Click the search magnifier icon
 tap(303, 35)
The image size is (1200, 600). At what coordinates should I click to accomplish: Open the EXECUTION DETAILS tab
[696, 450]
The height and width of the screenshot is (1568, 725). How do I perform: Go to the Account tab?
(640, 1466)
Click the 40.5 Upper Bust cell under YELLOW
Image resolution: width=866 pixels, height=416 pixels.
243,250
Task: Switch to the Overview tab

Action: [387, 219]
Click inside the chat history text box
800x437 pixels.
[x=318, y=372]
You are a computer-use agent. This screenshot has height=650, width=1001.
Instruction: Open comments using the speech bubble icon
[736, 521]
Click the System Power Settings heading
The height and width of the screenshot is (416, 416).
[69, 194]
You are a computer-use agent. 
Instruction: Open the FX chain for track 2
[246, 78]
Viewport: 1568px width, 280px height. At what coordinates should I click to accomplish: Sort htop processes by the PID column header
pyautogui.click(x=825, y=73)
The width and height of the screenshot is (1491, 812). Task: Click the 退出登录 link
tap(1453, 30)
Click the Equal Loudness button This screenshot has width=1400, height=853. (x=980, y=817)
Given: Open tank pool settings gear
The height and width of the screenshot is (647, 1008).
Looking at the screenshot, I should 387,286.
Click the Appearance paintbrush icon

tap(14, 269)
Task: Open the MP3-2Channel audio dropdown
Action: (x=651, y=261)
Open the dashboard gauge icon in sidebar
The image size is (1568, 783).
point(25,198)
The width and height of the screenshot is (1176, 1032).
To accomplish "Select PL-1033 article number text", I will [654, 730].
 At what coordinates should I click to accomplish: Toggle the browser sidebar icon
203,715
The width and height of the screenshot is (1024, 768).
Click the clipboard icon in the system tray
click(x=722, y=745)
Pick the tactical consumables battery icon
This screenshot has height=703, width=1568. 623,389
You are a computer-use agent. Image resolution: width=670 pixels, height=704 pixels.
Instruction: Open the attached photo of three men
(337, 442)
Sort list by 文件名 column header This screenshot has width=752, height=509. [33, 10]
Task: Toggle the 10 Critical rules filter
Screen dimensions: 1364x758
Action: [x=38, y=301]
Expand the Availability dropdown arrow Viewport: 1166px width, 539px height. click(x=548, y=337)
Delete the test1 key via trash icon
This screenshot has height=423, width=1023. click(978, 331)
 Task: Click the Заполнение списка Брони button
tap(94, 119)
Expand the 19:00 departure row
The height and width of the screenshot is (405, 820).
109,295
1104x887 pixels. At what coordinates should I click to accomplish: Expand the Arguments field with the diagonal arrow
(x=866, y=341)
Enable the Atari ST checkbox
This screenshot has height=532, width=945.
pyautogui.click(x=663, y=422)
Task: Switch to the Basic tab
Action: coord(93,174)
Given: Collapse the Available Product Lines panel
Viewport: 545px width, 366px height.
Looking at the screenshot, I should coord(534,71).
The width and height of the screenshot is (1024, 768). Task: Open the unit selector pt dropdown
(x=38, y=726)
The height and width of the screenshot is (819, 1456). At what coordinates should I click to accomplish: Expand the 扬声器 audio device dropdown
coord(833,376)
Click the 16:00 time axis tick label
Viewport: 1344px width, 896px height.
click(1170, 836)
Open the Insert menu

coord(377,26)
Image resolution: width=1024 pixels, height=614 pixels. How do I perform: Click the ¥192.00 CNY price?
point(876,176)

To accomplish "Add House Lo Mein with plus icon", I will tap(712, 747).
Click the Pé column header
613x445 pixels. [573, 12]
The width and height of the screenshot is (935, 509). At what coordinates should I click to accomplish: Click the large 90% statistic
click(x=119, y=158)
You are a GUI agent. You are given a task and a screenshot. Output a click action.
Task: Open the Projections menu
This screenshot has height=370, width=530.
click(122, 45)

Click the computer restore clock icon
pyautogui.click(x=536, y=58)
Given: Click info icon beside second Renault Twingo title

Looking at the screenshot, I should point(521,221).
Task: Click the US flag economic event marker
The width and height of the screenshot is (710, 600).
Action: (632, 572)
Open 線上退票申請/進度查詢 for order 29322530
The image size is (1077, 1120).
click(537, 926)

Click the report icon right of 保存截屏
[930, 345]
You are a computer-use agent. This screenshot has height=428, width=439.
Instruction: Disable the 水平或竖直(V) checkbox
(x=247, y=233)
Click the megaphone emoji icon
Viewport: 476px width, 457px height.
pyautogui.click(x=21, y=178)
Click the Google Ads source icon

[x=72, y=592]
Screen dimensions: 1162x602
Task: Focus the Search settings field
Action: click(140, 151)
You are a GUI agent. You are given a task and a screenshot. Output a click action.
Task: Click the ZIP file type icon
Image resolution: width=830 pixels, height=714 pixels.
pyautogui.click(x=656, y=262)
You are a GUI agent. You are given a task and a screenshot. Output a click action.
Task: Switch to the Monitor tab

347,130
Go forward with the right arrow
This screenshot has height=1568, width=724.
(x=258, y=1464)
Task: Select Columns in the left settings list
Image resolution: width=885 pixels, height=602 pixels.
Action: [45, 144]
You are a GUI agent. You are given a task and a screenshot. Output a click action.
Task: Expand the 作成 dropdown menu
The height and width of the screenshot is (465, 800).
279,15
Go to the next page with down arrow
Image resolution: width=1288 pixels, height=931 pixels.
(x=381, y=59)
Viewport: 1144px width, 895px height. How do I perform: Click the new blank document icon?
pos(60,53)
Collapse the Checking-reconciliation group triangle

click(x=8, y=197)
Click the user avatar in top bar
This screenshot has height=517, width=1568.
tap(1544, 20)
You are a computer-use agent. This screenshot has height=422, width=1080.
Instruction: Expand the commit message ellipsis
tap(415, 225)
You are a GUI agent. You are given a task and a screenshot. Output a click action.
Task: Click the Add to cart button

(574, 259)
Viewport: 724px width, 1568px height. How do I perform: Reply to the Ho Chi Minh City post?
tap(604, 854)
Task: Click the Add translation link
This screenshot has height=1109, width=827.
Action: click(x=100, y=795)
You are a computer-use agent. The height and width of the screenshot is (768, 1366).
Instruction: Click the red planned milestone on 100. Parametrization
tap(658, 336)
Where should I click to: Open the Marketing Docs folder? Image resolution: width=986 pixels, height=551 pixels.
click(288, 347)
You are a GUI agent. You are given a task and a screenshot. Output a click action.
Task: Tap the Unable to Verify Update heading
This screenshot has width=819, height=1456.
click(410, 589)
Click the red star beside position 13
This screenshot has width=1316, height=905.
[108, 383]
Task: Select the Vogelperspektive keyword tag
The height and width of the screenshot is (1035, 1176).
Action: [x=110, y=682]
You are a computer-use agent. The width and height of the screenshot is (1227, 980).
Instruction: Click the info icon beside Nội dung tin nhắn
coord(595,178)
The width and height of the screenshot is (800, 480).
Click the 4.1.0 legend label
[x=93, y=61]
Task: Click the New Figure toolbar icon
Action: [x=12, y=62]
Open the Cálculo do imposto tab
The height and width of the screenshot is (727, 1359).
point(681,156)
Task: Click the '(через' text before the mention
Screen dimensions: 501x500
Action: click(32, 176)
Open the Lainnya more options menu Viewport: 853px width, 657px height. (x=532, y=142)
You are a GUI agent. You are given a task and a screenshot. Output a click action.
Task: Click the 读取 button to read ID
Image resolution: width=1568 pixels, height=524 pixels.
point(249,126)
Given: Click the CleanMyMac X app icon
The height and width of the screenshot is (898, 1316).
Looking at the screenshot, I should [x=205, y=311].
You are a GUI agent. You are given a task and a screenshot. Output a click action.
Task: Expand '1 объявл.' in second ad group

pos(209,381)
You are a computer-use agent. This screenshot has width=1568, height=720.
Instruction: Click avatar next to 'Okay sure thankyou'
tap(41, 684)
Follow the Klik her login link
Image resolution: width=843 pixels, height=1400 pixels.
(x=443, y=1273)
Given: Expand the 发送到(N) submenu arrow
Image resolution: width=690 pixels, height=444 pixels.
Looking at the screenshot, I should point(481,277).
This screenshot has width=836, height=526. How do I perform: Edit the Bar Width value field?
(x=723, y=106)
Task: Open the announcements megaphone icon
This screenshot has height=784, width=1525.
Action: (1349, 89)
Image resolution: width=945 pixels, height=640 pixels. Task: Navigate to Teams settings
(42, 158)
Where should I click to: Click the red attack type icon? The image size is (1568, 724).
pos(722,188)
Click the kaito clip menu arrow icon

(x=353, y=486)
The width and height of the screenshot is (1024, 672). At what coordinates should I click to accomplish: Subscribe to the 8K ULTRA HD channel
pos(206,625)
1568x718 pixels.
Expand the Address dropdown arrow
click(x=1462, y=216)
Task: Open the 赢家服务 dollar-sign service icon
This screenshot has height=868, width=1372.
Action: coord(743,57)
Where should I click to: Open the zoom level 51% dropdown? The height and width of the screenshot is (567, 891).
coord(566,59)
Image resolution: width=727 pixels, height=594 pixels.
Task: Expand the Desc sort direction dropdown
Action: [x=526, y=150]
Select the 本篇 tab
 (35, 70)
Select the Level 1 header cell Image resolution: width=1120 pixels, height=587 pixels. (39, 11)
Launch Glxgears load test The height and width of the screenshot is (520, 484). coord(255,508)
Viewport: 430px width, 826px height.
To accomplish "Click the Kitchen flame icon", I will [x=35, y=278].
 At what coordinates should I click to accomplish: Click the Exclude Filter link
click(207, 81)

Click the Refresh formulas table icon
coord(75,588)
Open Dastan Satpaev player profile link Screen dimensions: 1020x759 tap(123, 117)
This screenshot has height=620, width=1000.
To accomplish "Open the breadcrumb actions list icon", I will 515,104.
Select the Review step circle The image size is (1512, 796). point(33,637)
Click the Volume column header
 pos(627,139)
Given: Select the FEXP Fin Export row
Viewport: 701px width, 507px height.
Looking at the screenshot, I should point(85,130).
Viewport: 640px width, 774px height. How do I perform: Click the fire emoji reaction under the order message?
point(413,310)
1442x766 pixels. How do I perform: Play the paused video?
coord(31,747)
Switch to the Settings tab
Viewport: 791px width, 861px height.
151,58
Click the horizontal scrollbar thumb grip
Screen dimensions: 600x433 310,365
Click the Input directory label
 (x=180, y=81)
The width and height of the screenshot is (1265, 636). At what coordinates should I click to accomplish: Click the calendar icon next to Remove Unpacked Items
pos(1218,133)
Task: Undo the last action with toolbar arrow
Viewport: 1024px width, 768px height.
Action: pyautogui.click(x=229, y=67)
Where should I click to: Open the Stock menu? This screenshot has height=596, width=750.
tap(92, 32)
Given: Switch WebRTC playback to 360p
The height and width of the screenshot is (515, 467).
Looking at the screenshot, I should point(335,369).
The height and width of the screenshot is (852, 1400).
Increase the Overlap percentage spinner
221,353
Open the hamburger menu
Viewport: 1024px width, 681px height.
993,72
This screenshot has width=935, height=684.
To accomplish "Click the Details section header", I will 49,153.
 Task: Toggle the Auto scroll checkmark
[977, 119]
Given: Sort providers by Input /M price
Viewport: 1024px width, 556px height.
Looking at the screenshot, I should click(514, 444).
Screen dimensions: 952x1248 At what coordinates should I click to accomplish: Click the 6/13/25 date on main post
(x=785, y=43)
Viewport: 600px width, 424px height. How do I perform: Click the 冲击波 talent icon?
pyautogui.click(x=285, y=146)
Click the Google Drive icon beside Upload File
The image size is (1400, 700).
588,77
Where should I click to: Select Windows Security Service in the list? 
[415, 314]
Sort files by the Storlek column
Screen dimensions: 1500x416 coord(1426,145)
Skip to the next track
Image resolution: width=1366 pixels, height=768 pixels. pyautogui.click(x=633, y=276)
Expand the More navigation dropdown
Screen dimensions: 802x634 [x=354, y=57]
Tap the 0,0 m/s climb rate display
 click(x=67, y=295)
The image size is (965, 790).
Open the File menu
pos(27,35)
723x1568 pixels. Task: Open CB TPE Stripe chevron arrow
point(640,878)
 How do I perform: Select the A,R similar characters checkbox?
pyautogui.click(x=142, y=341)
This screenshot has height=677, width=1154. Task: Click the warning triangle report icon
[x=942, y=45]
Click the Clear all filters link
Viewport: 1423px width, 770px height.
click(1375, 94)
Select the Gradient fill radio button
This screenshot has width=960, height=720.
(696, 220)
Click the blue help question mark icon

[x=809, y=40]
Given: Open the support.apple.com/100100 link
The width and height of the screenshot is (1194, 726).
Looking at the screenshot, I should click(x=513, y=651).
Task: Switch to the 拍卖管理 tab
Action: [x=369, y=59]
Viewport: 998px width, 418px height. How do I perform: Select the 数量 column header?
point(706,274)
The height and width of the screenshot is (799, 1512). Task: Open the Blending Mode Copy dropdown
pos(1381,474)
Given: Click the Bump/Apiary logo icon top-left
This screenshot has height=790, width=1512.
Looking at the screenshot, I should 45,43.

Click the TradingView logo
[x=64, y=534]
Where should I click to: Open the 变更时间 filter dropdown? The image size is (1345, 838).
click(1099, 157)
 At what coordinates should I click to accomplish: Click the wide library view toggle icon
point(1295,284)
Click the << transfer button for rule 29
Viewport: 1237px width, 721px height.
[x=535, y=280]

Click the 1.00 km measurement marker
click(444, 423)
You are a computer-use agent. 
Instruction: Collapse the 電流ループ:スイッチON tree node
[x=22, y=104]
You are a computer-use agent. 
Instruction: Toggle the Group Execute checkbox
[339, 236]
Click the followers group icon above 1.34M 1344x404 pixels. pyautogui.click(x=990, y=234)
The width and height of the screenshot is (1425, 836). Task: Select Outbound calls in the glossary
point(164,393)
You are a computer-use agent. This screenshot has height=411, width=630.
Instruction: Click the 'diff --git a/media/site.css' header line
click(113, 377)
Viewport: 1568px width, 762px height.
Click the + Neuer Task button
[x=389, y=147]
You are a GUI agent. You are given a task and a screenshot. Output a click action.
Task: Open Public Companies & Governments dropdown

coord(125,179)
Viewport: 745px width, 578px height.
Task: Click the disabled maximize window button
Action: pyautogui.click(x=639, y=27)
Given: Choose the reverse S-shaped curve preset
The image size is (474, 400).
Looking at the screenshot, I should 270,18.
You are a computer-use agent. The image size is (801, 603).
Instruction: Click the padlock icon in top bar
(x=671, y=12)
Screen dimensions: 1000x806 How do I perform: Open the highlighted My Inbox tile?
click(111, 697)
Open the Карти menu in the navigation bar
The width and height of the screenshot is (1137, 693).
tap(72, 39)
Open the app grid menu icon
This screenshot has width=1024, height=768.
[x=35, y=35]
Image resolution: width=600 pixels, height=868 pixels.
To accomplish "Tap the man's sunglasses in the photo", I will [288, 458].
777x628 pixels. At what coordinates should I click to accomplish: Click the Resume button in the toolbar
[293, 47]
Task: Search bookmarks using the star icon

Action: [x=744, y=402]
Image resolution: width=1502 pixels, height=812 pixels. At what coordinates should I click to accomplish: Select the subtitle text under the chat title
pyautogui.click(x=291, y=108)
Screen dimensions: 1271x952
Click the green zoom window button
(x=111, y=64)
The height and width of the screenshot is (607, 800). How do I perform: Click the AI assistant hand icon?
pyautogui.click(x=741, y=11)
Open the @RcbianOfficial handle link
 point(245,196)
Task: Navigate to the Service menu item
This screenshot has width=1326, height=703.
.....
> **Your task**
Word for word, restate the lines above from the line containing "723x1568 pixels. Task: Open" through the line containing "Select the Gradient fill radio button", with both included and nothing else.

> **Result**
723x1568 pixels. Task: Open CB TPE Stripe chevron arrow
point(640,878)
 How do I perform: Select the A,R similar characters checkbox?
pyautogui.click(x=142, y=341)
This screenshot has height=677, width=1154. Task: Click the warning triangle report icon
[x=942, y=45]
Click the Clear all filters link
Viewport: 1423px width, 770px height.
click(1375, 94)
Select the Gradient fill radio button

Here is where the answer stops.